No-one shall publish or reveal any information, including the name or address of the appellant, likely to lead members of the public to identify the appellant. Failure to comply with this order could amount to a contempt of court.
DECISION AND REASONS
1. The appellant, who is a national of Bangladesh, appeals with permission against the decision of First-tier Tribunal Judge Chana (“the judge”) promulgated on 8 February 2025 dismissing her appeal against the respondent’s decision dated 6 February 2022 to refuse her asylum and human rights claim.
2. For the reasons set out below, the appeal is allowed.
Anonymity
3. Despite the appellant raising an international protection claim and it being an accepted fact that she is the victim of domestic violence and rape, the First-tier Tribunal failed to make an anonymity order in accordance with Presidential Guidance Note No 2 of 2022. While I recognise the strong factors in favour of open justice, I am satisfied that it is appropriate to make an anonymity order given the particular circumstances of the appellant’s case.
Background
4. The appellant entered the UK in 2022 as a dependent of her husband who is also a Bangladeshi national. She was, however, a victim of domestic violence at the hands of her husband. The appellant therefore left her husband and reported him to the police. She moved to a women’s refuge. The appellant then claimed asylum on 6 March 2023 on the basis that she feared being killed by her husband or his father because she had reported her husband to the British police.
5. On 6 February 2024, the respondent refused the appellant’s protection claim. In that decision, the respondent did not accept that the appellant had been the victim of domestic violence. However, prior to the appellant’s appeal before the First-tier Tribunal, the respondent filed a Review dated 26 September 2024 in which she accepted that the appellant had been assaulted by her husband and that she had reported him to the police. Nevertheless, the respondent maintained her position that the appellant would not be at risk on return to Bangladesh because she could avail herself of the protection of the Bangladeshi authorities or otherwise internally relocate to avoid her husband and his father.
The appeal before the First-tier Tribunal
6. The appeal against the respondent’s decision was heard by the First-tier Tribunal on 13 December 2024. However, in a decision promulgated on 8 February 2025 the judge dismissed the appeal.
The appeal to the Upper Tribunal
7. On 2 June 2025, Upper Tribunal Judge Rastogi granted the appellant permission to appeal on all five grounds:
(1) The judge erred in failing to treat the appellant as a vulnerable witness and failing to make allowances for her clear vulnerabilities.
(2) The judge erred by failing to make clear findings as to whether or not she accepted the appellant was a victim of domestic violence, despite the respondent accepting that she was.
(3) The judge failed to consider the medical evidence regarding the appellant’s mental health and suicidal ideation which were a direct consequence of the abuse she suffered.
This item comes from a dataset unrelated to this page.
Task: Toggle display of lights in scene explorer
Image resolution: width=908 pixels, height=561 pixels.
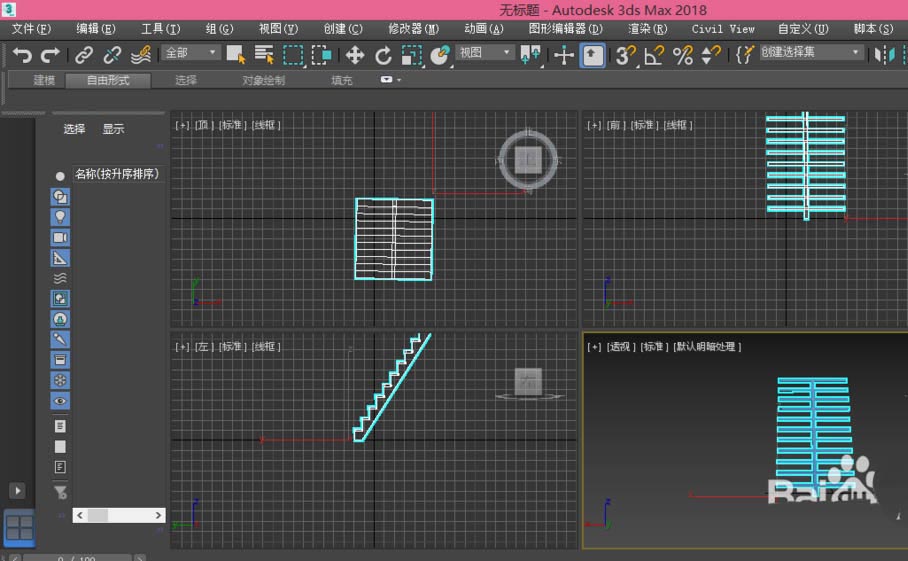Action: click(x=60, y=217)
Furthermore, the judge failed to factor this into her assessment of whether there were very significant obstacles to the appellant re-establishing her private life in Bangladesh.
(4) When considering (i) internal relocation and sufficiency of protection, (ii) very significant obstacles to reintegration, and (iii) Article 8 outside of the Immigration Rules, the judge failed to engage with the Country Policy Information Notes (CPINs) on Bangladesh so far as they spoke to corruption in Bangladesh’s justice system, the availability of medication and mental health treatment, and the plight of single women in Bangladesh.
(5) In finding that the appellant has family in Bangladesh who would care for her, the judge erred by failing to take into account the appellant’s evidence that her older brother, who was the head of the family, mistreated her.
The hearing
8. At the outset of the hearing, Ms Ahmed, representing the respondent, conceded that the judge had made material errors of law for the reasons given by the appellant in Grounds 1, 2 and 3.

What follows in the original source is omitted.